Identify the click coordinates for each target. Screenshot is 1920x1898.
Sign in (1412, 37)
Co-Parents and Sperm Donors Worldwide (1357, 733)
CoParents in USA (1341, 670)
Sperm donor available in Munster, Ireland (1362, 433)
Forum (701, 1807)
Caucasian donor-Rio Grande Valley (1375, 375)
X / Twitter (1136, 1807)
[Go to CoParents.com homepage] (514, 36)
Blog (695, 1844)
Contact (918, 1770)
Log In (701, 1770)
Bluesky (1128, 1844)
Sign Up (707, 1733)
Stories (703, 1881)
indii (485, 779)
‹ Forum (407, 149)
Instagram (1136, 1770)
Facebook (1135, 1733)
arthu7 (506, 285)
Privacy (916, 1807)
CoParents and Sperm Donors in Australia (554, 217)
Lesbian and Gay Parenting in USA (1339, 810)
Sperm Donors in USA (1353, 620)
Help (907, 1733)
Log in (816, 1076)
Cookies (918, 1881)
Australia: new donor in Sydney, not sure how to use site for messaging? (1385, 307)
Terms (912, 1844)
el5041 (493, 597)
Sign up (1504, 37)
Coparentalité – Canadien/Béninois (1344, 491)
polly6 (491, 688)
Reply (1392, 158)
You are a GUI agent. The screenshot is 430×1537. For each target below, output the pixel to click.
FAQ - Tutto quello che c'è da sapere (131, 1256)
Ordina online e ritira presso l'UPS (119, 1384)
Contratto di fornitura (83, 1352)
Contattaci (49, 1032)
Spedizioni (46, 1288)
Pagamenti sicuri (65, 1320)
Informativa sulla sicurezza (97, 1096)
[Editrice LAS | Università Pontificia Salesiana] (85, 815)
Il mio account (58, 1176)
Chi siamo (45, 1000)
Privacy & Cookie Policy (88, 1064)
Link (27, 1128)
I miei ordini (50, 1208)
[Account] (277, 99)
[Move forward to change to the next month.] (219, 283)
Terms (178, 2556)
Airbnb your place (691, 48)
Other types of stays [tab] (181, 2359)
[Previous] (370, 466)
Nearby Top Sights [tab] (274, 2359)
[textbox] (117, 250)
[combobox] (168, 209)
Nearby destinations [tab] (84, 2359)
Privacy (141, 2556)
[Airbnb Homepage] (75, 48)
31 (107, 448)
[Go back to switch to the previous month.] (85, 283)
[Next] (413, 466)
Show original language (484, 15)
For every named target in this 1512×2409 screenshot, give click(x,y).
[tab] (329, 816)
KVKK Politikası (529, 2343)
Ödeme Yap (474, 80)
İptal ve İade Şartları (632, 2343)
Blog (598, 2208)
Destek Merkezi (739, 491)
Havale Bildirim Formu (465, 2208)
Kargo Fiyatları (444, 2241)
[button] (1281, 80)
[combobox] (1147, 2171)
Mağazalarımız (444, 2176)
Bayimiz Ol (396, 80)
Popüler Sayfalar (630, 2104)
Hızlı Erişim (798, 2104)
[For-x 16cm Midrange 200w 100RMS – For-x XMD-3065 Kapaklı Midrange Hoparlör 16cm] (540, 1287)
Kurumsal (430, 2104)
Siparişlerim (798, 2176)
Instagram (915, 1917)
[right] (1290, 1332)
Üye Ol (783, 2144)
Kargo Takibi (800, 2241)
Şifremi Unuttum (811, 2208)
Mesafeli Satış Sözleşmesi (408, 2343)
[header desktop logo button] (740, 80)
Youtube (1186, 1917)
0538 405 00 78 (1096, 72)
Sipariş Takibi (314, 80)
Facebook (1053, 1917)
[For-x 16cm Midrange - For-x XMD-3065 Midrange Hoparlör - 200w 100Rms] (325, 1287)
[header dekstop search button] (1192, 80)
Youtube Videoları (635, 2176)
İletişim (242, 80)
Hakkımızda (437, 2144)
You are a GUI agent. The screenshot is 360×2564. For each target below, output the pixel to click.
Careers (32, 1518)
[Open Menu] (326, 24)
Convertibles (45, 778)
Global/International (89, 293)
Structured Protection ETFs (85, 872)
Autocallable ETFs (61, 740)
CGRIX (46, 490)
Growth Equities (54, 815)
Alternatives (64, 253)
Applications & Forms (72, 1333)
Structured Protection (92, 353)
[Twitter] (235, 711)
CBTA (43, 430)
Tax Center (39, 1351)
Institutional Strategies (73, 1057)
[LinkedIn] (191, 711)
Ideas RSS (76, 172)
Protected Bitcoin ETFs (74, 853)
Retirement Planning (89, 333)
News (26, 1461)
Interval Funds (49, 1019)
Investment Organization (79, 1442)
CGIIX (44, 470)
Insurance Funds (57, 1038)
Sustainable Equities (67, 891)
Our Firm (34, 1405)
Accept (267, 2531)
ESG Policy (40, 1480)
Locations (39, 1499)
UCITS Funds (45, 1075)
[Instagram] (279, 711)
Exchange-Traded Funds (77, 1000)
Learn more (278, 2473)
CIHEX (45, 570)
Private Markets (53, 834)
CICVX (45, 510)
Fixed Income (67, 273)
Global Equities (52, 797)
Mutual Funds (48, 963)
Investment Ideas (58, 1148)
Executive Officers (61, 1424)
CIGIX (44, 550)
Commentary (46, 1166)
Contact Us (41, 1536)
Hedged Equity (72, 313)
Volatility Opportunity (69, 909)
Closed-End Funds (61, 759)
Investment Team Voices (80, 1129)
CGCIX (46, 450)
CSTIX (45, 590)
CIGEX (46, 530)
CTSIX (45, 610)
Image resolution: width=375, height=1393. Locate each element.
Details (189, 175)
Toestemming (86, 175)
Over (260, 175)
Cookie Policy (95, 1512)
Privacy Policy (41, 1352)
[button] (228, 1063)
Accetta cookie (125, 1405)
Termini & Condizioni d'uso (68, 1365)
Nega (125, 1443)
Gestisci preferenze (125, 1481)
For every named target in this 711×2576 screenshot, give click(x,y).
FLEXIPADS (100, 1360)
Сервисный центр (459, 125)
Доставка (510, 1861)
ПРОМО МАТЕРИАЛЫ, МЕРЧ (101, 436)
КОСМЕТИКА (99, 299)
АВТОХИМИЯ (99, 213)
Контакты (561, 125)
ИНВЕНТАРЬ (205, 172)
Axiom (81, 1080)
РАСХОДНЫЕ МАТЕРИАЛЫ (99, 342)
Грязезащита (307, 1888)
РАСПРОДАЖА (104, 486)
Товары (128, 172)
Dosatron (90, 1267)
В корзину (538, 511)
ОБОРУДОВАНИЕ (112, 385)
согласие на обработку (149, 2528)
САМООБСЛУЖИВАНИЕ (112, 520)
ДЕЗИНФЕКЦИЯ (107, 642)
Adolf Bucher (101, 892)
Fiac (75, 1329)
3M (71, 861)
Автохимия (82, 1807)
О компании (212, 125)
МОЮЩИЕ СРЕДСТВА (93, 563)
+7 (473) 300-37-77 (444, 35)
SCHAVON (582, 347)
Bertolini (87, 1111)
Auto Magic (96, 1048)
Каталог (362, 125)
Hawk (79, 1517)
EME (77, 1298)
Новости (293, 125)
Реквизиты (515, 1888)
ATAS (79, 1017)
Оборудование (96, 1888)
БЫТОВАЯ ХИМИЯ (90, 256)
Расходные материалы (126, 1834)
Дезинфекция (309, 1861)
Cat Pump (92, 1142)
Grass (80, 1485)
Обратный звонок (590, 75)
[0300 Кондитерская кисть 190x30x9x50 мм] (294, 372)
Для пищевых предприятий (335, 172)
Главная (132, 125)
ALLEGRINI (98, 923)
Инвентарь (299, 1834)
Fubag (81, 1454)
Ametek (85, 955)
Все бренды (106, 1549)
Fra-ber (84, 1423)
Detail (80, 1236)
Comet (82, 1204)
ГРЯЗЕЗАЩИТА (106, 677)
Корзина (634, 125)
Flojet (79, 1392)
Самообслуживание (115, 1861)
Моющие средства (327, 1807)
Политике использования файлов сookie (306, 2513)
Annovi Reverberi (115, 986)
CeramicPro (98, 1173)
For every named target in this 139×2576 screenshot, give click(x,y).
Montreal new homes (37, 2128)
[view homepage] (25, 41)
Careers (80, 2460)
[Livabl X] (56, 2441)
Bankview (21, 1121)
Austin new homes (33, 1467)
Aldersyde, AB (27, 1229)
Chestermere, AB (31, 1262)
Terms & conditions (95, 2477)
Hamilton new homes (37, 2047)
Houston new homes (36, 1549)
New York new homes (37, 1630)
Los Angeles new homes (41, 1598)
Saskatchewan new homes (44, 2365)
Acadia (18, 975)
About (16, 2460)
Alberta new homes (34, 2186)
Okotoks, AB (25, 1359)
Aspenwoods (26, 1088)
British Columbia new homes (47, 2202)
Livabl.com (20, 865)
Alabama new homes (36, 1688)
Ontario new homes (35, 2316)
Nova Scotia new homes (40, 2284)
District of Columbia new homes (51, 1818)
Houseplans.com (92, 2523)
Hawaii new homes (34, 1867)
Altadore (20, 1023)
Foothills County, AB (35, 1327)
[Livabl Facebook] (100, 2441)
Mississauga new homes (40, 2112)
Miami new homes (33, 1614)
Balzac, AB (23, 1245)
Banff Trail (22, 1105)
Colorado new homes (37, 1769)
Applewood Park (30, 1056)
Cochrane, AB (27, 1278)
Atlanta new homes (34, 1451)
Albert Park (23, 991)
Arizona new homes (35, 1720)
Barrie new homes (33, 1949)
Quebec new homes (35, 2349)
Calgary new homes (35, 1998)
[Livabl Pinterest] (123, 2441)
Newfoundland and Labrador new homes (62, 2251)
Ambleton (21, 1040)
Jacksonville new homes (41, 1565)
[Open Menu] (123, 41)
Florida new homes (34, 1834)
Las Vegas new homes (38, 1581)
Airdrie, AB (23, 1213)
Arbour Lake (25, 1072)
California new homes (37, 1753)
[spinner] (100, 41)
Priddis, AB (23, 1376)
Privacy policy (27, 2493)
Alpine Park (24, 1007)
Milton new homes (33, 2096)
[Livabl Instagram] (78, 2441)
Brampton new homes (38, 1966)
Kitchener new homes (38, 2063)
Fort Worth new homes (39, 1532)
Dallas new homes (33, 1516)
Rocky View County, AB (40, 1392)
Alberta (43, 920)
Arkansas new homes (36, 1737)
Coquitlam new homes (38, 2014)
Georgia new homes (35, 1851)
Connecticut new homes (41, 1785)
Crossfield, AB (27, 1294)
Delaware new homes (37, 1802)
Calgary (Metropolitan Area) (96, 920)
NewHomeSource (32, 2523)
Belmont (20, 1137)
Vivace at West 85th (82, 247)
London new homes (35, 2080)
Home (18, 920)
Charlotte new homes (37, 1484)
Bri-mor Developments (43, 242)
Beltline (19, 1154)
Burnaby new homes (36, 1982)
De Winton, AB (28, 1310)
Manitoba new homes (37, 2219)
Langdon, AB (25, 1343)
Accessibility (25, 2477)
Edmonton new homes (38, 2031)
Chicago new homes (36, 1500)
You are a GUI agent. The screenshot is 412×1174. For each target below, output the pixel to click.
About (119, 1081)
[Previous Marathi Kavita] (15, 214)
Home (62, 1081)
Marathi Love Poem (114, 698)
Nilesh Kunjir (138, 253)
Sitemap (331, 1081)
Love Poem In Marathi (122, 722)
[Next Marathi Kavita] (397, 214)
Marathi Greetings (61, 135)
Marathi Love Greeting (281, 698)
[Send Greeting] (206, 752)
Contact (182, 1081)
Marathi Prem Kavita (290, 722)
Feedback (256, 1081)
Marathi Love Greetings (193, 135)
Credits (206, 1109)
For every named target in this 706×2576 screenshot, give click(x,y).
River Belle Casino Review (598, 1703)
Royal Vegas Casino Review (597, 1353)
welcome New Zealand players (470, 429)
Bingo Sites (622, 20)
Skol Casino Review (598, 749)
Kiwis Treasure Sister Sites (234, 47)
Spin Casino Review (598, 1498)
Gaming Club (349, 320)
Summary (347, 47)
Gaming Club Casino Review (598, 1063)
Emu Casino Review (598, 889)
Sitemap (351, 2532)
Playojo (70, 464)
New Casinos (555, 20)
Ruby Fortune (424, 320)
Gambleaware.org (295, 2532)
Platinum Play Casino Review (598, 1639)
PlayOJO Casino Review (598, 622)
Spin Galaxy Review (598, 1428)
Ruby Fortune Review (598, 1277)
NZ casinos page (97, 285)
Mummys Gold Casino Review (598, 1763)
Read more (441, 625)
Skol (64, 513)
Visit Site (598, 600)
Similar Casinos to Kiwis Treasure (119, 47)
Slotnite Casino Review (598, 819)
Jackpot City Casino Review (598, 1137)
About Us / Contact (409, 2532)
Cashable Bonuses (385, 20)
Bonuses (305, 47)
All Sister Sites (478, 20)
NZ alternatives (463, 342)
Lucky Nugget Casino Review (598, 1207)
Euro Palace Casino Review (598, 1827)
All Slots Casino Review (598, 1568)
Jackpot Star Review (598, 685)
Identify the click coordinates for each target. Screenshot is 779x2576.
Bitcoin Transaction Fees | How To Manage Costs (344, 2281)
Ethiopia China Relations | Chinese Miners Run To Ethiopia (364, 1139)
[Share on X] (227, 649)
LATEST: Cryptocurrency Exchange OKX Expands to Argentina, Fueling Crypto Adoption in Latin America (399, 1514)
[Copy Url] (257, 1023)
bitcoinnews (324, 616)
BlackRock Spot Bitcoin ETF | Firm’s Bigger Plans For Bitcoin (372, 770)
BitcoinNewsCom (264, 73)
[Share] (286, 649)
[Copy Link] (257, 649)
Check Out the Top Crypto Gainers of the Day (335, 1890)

Instructions for the task :: Across the listing, tally every line that includes the word "pixel" and supply the total alone.

Solution :: 3